Development of an injectable gellan gum-based hydrogel with a well-defined architecture

Controlled cellular alignment plays a crucial role in the microarchitecture of many human tissues dictating their biological and mechanical function (e.g. muscle tissue, tendon, cartilage tissue, spinal cord) [1]. Among the biomaterials, injectable hydrogels able to respond to an external magnetic field producing hierarchical structure similar to the target human tissues play an important role in regenerative medicine. In the present work, we develop a novel tunable and injectable system starting from gellan gum (GG), a biocompatible bacteria-derived polysaccharide [2] and hyaluronic acid (HA), to resemble the extracellular matrix. GG/HA-based hydrogels gelation is triggered by positive ions.
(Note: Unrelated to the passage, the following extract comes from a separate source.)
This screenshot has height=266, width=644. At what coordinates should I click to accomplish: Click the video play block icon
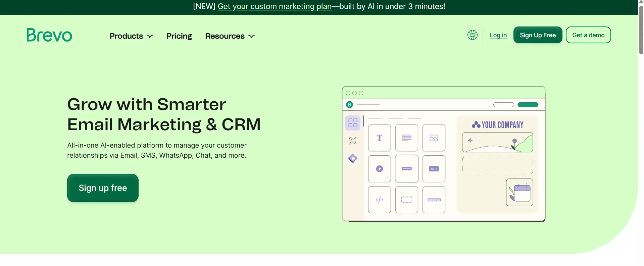click(379, 169)
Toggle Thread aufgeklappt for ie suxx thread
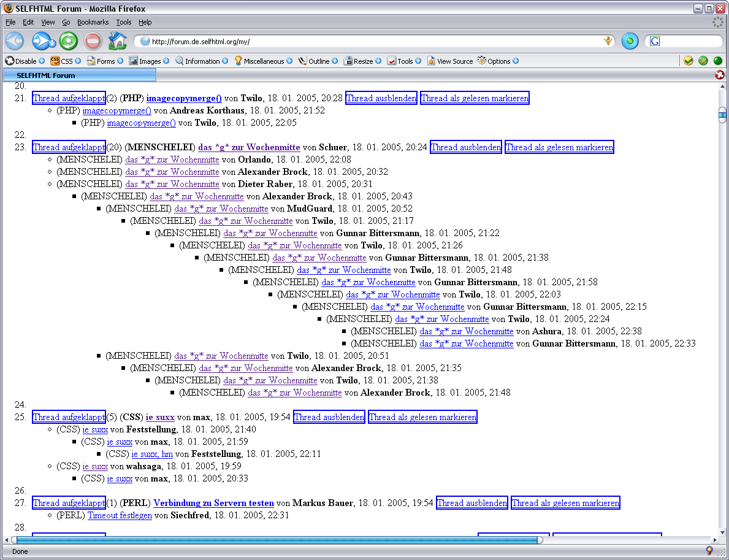Viewport: 729px width, 560px height. click(69, 417)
GG/HA were dropped through a 30G needle into cations containing solutions (e.g. PBS, cell culture media). To achieve an oriented architecture upon a static magnetic field (SMF), magnetic collagen fibers (MagC) were embedded into the GG matrix. The mechanical properties were evaluated by dynamic mechanical analysis and rheology, swelling degree, and stability were investigated for up to 21 days. The system was stable for up to 21 days in solution and the Young Moduli (12-19kPa) is comparable to the muscle tissue [3]. The biocompatibility was preliminarily screened by embedding murine fibroblasts and macrophages, and no loss in cell viability was observed up to 7 days.